___ LISTED ENTRIES ___

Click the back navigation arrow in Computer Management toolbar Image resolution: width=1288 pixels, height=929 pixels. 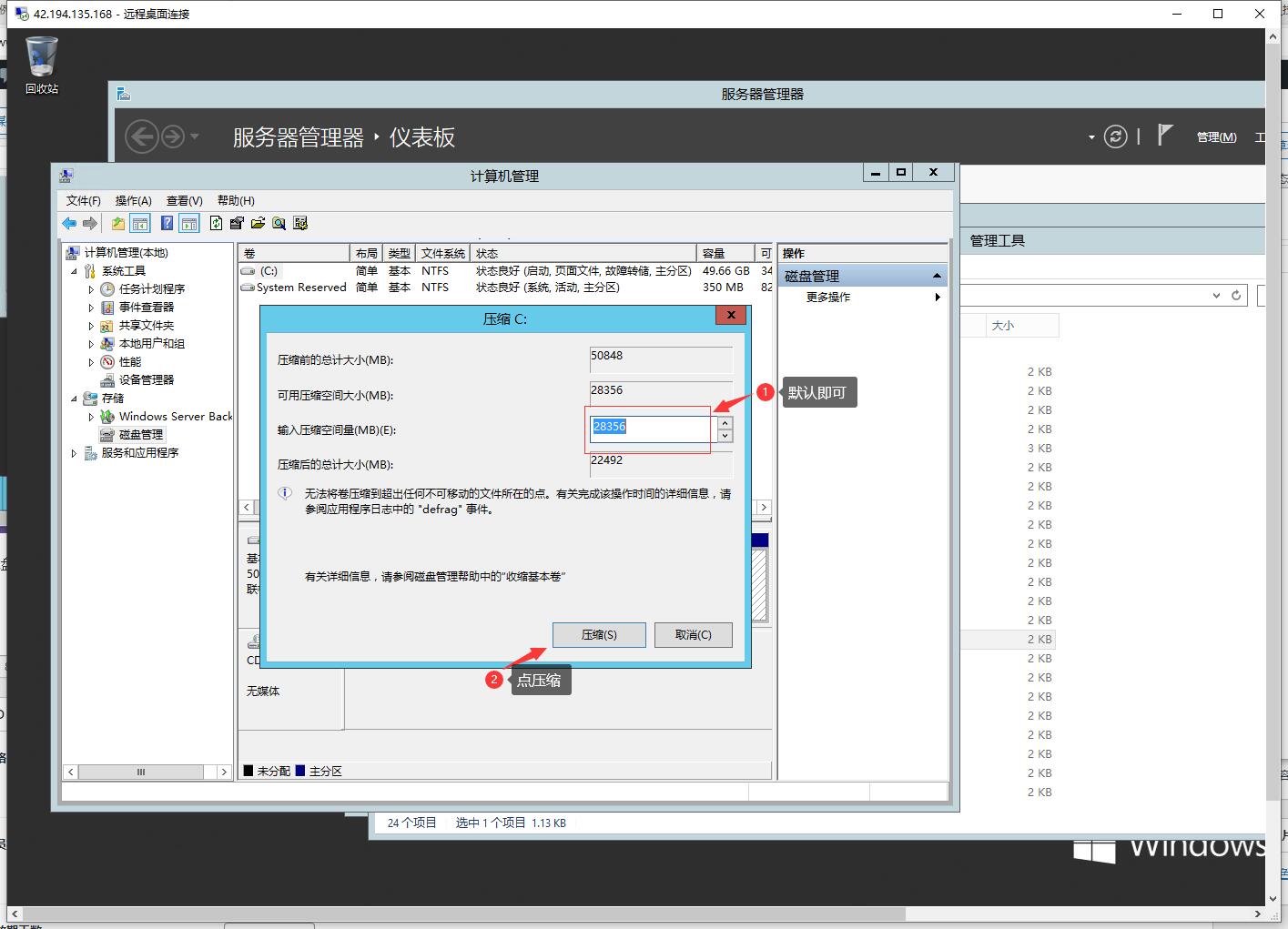[x=69, y=223]
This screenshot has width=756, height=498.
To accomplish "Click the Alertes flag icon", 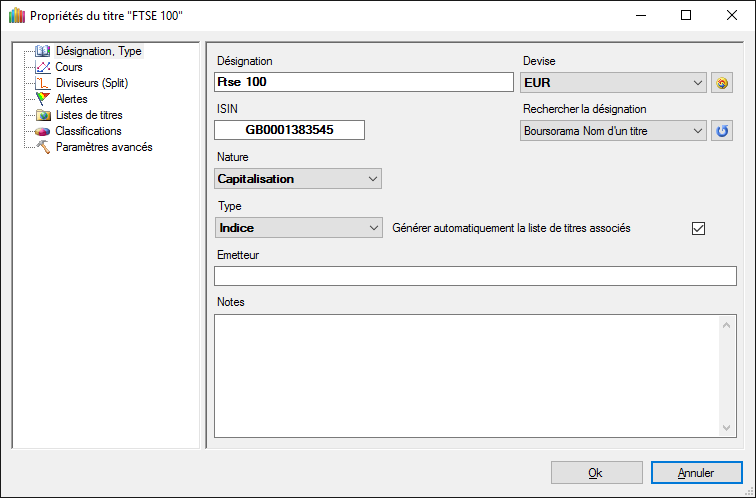I will pyautogui.click(x=43, y=99).
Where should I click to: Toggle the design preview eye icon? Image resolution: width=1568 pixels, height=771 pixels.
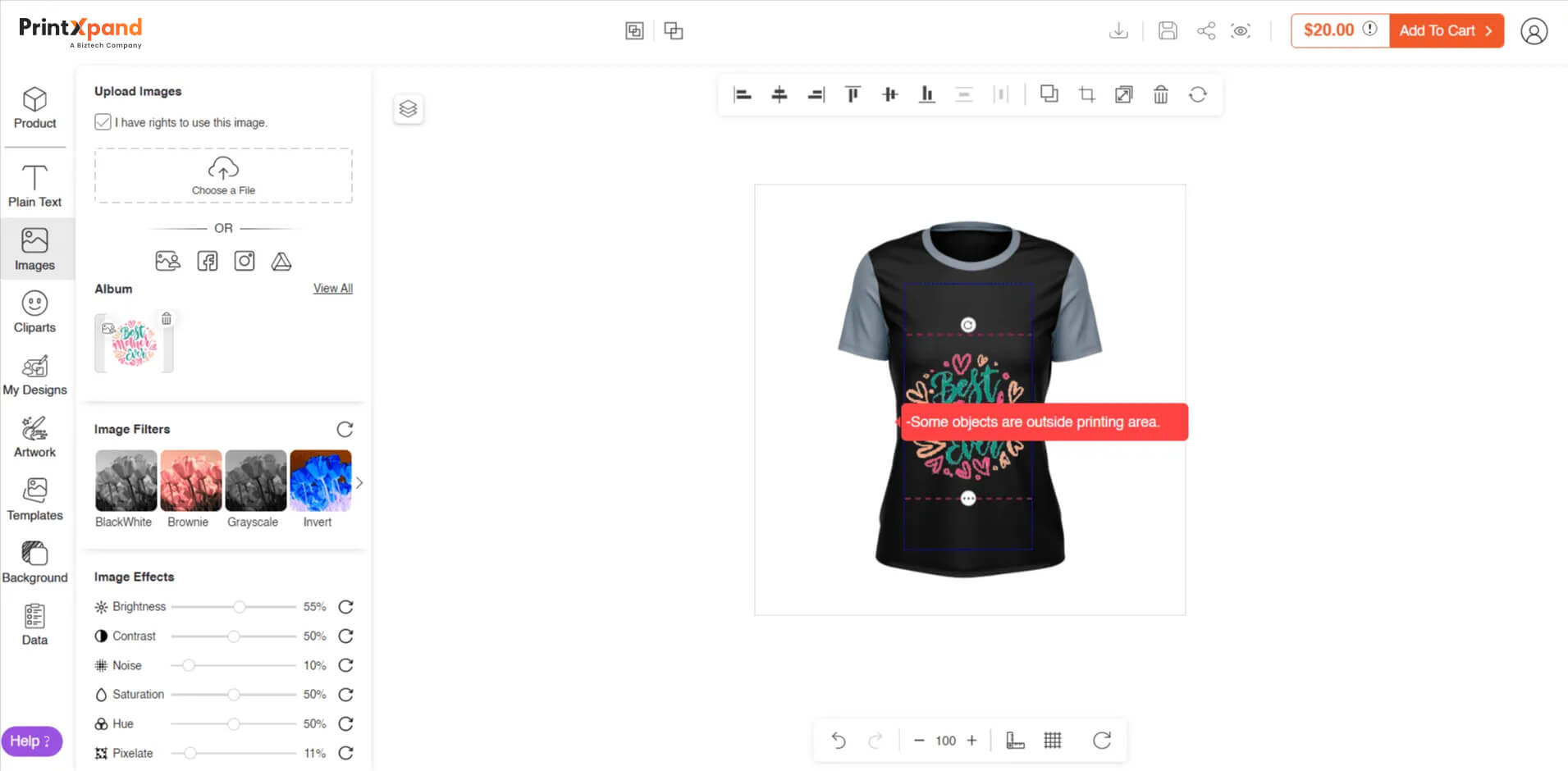(1241, 31)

___

> [WHAT TO PRODUCE]: Output only the lines from the one that contains "Where should I" to the end of the entries above, both end lines included, and drop the pictures.

> [ANSWER TO THE EXERCISE]:
Where should I click to: Toggle the design preview eye icon? Image resolution: width=1568 pixels, height=771 pixels.
(1241, 31)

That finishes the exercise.